Problem description:
Look below for the line containing "Tom Goom (49, 785)"; from there, print each line exactly up to and including the line containing "Exercices pour le", and stop.

START Provided data

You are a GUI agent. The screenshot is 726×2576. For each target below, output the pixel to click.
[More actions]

END Provided data
START Provided data

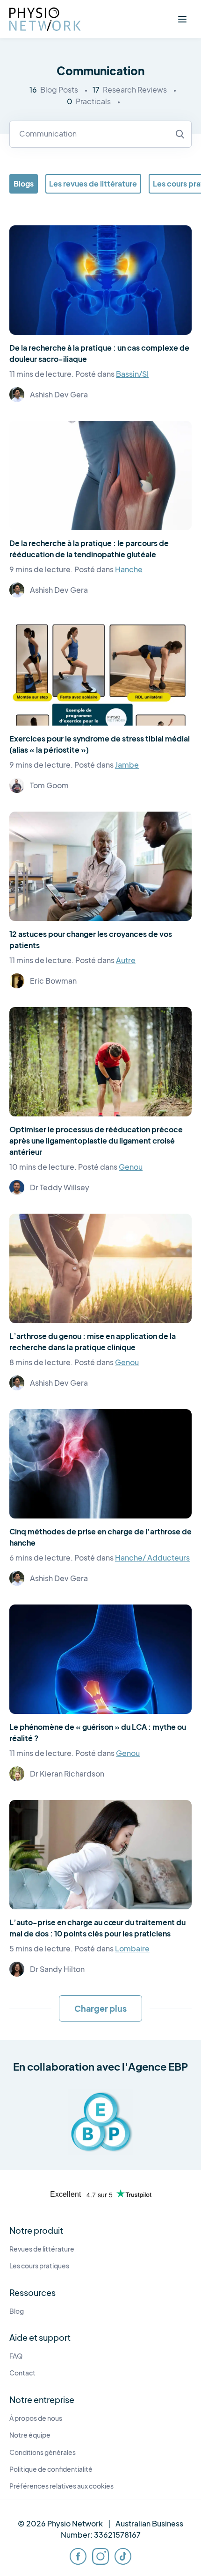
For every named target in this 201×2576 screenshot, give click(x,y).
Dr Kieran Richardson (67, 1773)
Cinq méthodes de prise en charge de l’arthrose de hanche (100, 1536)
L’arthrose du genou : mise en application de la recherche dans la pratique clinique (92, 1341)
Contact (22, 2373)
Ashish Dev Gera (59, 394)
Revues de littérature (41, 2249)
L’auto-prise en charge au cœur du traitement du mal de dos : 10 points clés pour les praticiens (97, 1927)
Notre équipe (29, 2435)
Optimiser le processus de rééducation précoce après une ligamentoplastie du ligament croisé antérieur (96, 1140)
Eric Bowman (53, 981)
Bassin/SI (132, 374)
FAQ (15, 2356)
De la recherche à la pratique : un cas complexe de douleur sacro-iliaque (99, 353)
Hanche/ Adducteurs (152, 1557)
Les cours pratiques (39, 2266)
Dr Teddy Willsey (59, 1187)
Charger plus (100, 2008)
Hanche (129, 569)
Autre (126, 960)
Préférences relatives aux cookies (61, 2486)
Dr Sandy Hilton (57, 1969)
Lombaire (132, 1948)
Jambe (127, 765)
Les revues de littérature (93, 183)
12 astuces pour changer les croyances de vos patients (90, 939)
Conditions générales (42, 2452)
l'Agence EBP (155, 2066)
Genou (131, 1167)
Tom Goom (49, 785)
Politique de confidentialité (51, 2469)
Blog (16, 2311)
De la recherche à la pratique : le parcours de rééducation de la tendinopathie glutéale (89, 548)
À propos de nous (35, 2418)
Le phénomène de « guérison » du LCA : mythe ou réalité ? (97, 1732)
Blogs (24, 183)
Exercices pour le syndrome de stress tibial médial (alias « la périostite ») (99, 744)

END Provided data
START Provided data

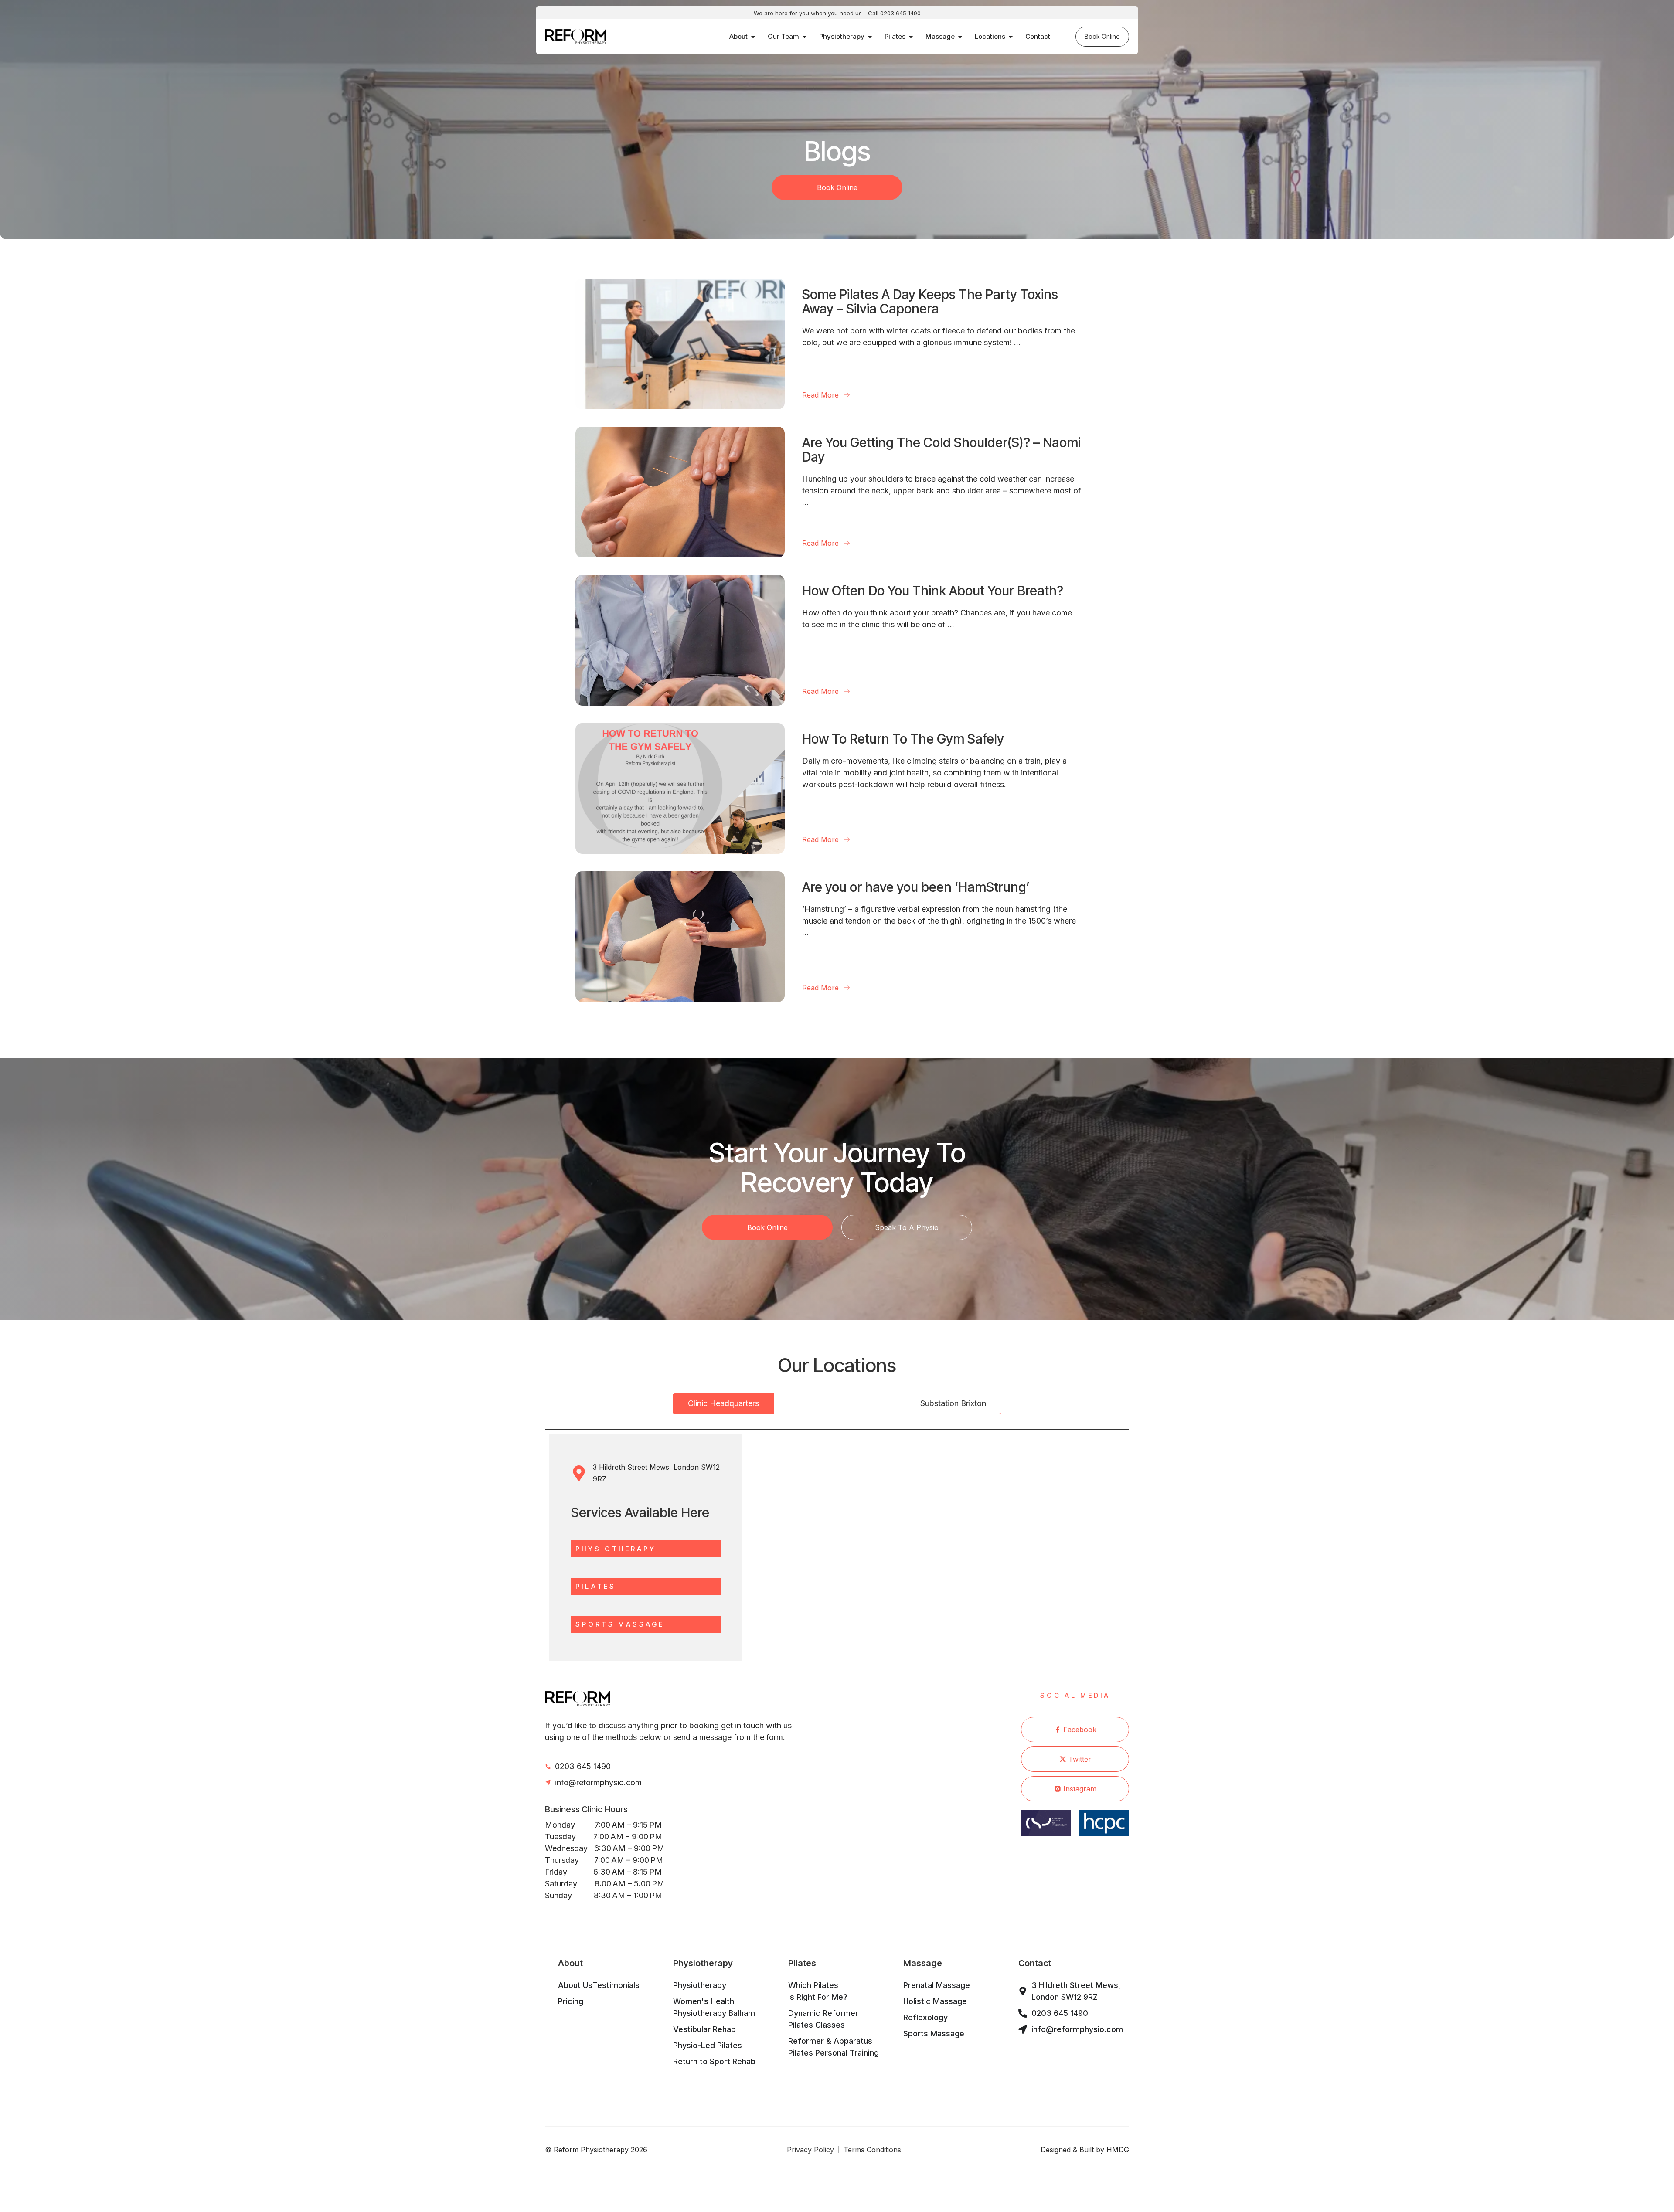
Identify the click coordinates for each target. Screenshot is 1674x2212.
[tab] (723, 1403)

END Provided data

Response to the exercise:
Tom Goom (49, 785)
Politique de confidentialité (51, 2469)
Blog (16, 2311)
De la recherche à la pratique : le parcours de rééducation de la tendinopathie glutéale (89, 548)
À propos de nous (35, 2418)
Le phénomène de « guérison » du LCA : mythe ou réalité ? (97, 1732)
Blogs (24, 183)
Exercices pour le syndrome de stress tibial médial (alias « la périostite ») (99, 744)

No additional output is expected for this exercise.